The original arcade flyer establishes that despite a 199X treaty eliminating all nuclear weapons, a certain northerly nation was suspected of developing such weapons in secret. Therefore, the United States of America military sends in the U.A.G. elite unit consisting of an armed motorcyclist and a support bomber to quell the threat. The American NES version's manual describes a slightly different story, casting players as a part of Operation Thundercade, a special forces operation battling against the nuclear threat of the Atomic Age Terrorist Organization of Miracali (AATOM).

==Gameplay==

Trying to find a way to shoot two tanks and two soldiers without being destroyed.

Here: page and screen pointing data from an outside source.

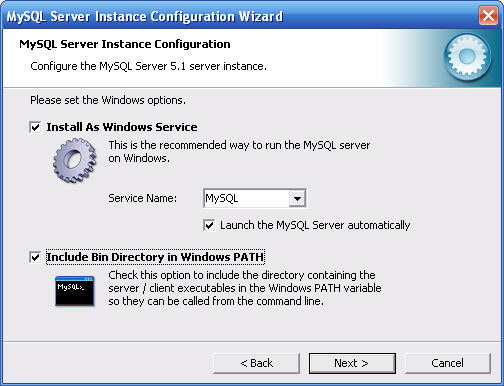Viewport: 504px width, 386px height.
Task: Click Launch the MySQL Server automatically label
Action: point(315,225)
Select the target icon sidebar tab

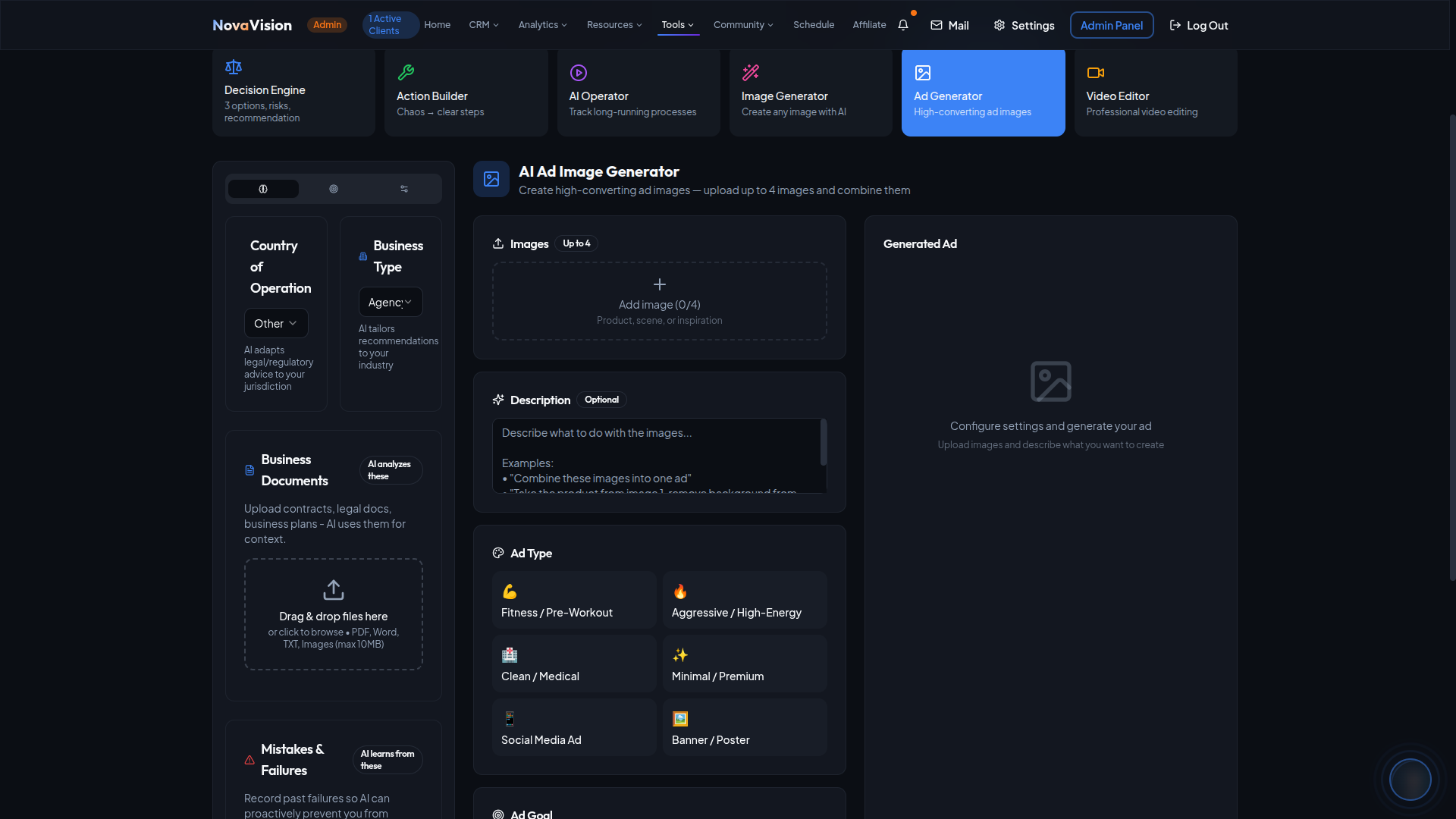click(334, 189)

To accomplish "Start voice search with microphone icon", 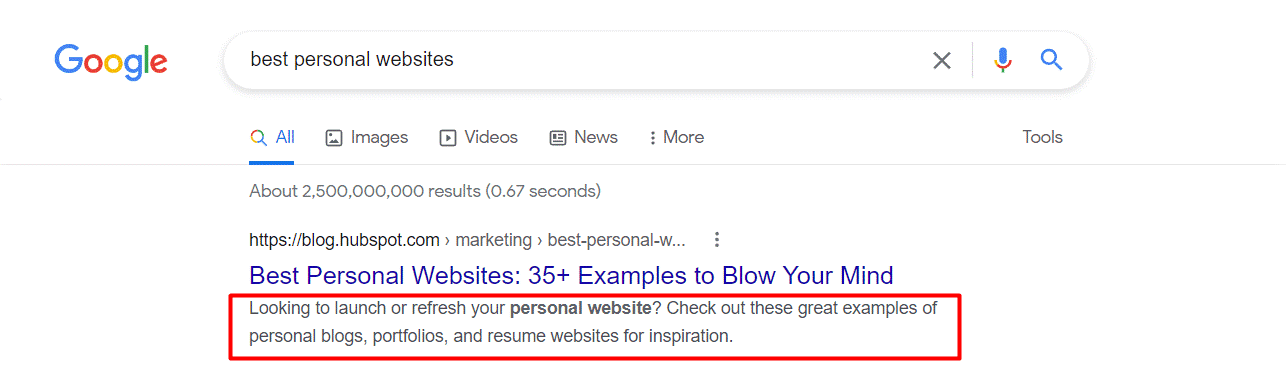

Players control a motorcycle equipped with sidecar cannons and backed up by a B-7 bomber. There are four levels in the game: an unnamed city, the terrorists' military base, the woodland regions, and the fortress containing the nuclear power plant. Bosses include a submarine along with other screen-filling enemies.

== Reception ==
In Japan, Game Machine listed Thundercade on their December 15, 1987 issue as being the seventh most-successful table arcade unit of the month.